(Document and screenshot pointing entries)
:::
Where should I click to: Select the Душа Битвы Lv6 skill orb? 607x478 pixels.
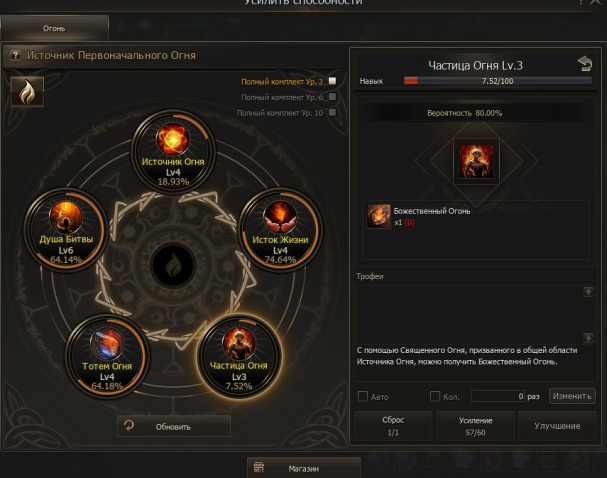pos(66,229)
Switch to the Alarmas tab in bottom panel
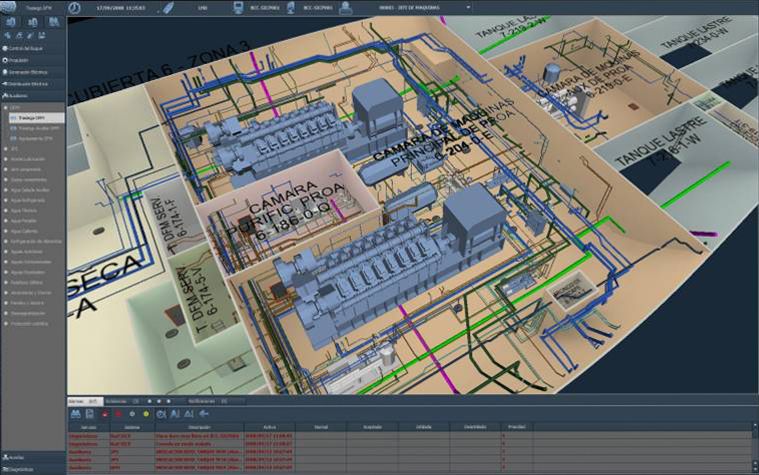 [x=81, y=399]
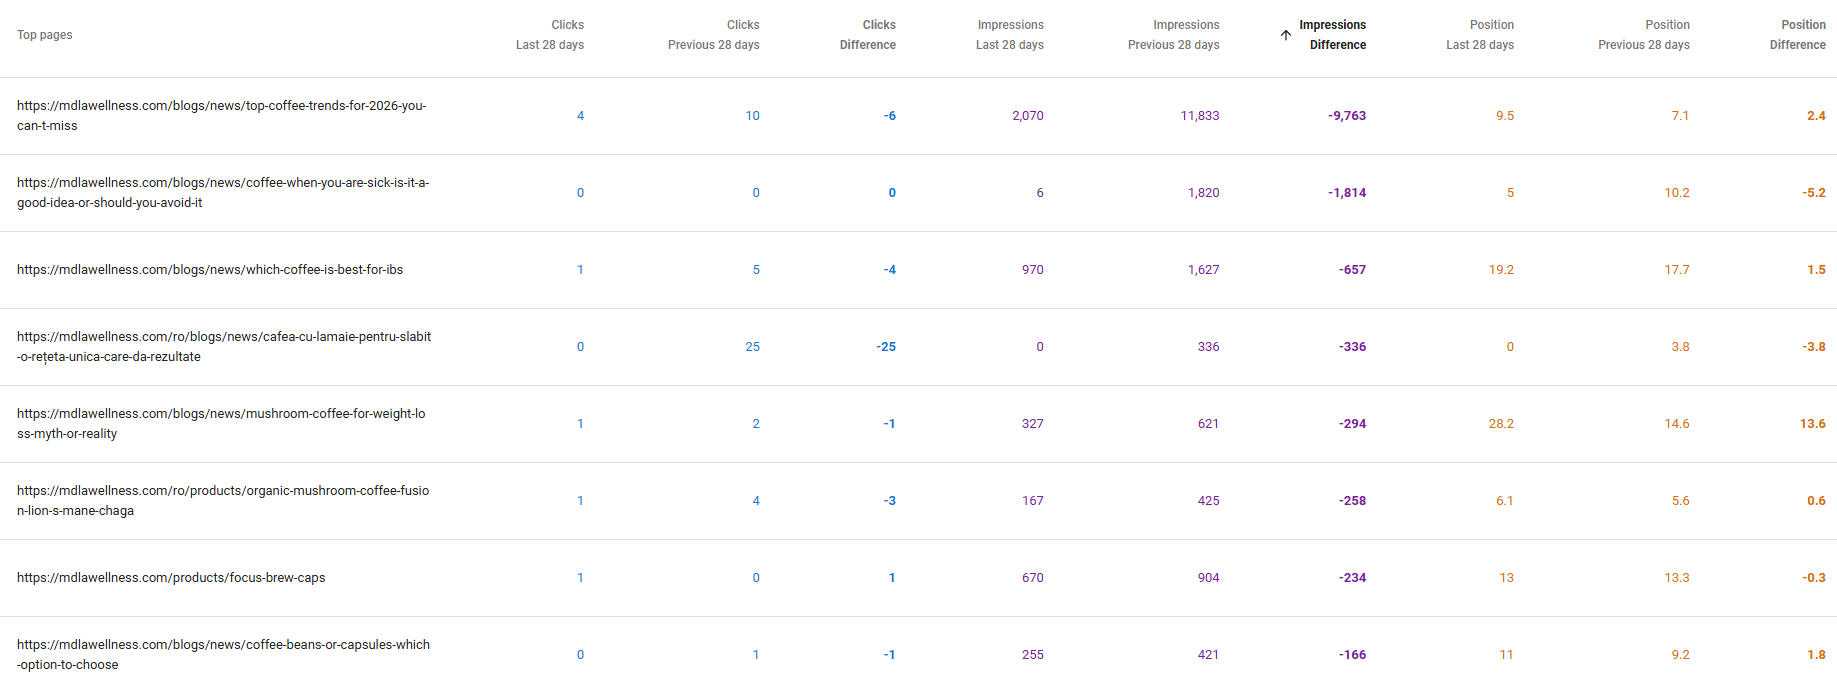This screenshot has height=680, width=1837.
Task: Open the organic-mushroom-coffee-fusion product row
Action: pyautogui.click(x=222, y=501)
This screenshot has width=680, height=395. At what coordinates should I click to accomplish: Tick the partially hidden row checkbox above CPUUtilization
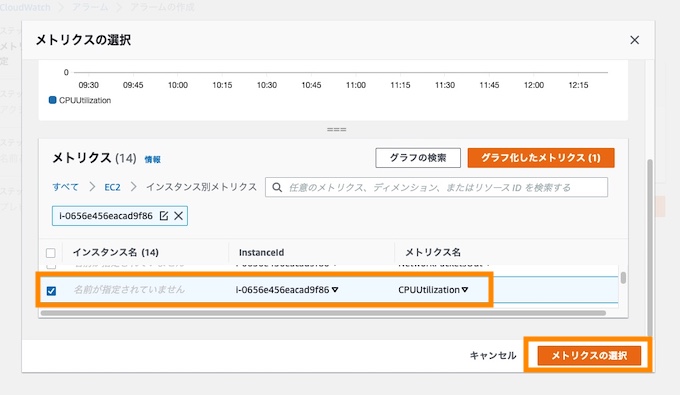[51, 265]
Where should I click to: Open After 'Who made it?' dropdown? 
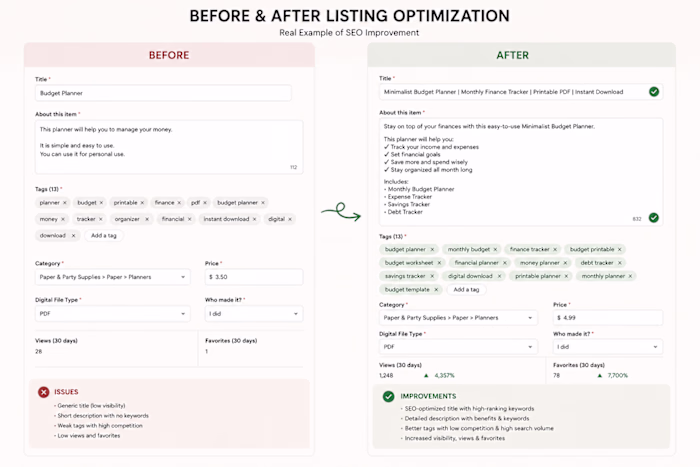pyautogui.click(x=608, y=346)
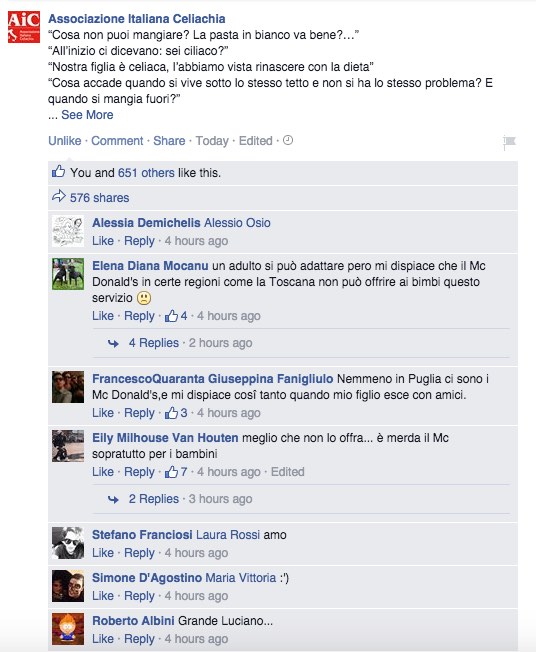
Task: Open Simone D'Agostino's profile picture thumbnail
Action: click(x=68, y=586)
:::
• _BRIEF_
Extract every line of text from the material above verbatim, leaving out the pictures.

• _ANSWER TO THE TASK_
Where should I click to: Select the Душа Битвы Lv6 skill orb? 607x478 pixels.
pos(66,229)
Switch to the Alarmas tab in bottom panel
 [x=81, y=399]
This screenshot has height=680, width=1837.
Task: Open the organic-mushroom-coffee-fusion product row
Action: pyautogui.click(x=222, y=501)
This screenshot has width=680, height=395. At what coordinates should I click to accomplish: Tick the partially hidden row checkbox above CPUUtilization
[51, 265]
Where should I click to: Open After 'Who made it?' dropdown? 
pyautogui.click(x=608, y=346)
Task: Open Simone D'Agostino's profile picture thumbnail
Action: click(x=68, y=586)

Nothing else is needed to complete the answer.